To bring it full circle, please enjoy a quote from a book I thoroughly enjoyed,
She lies in bed and deletes every picture of Moon on her phone. She is sick of looking at these pictures on her way to work, cosseting herself with the prospect of seeing and touching the real thing when she’s back home at night. She recognizes that her frustration with the pictures is actually a pleasure to feel, fortifying as it does the notion of a real thing. But the real thing is not real enough. Moon himself is not real enough. She wants him too much. Her appetite is unnatural. He can’t possibly give more than he already does. Still, she wants everything he isn’t and everything he will never be. How he exists in the negative - she wants this, too. But the contradiction is insurmountable.

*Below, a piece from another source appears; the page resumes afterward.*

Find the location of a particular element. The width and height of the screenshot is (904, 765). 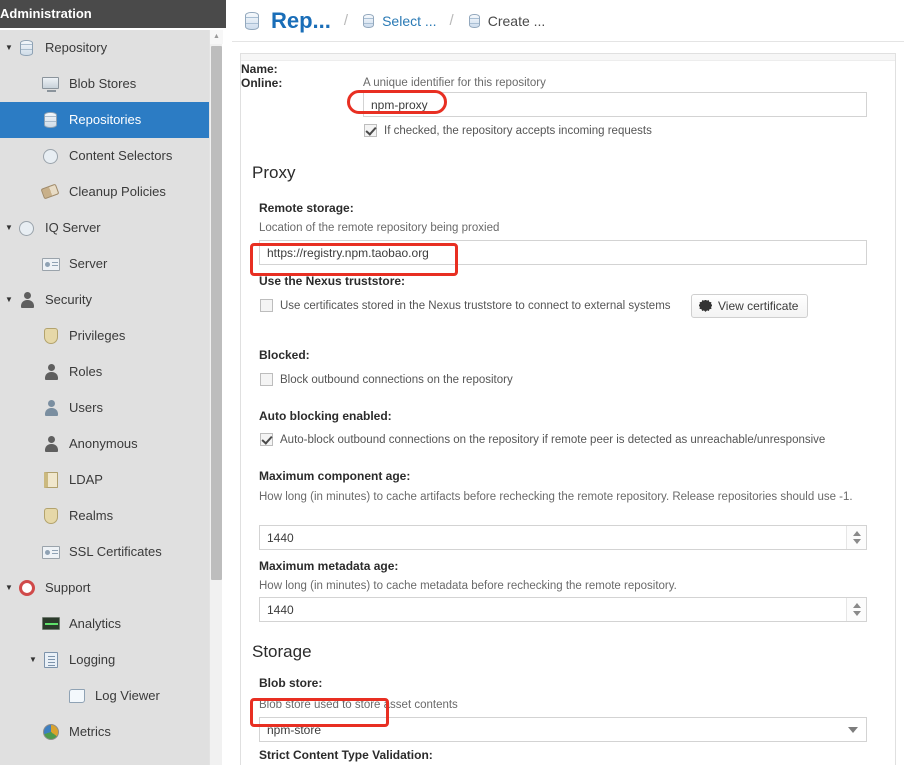

view-certificate-button: View certificate is located at coordinates (750, 306).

She can never have it; that’s why she loves it; she loves what she cannot have; but she will die if she cannot have this thing that she loves not being able to have.
And the lyrics to an Olivia Rodrigo song that started a weird fight between me and a friend because I couldn’t understand why he didn’t love this song,
She's got those lips, she's got those hips
The life of every fuckin' party
She's talented, she's good with kids
She even speaks kindly about me, ha-huh
And I know you love me, and I know it's crazy
But every time you call my name, I think you mistake me for her
You both have moved on, you don't even talk
But I can't help it, I got issues, I can't help it, baby
I'm so obsessed with your ex
I know she's been asleep on my side in your bed
And I can feel it
I'm starin' at her like I wanna get hurt
And I remember every detail you have ever told me
So be careful, baby
I'm so obsessed with your ex (ah)
Yeah, I'm so obsessed with your ex (ah)
Is she friends with your friends? Is she good in bed?
Do you think about her? No, I'm fine, it doesn't matter, tell me
Is she easy-going? Never controlling?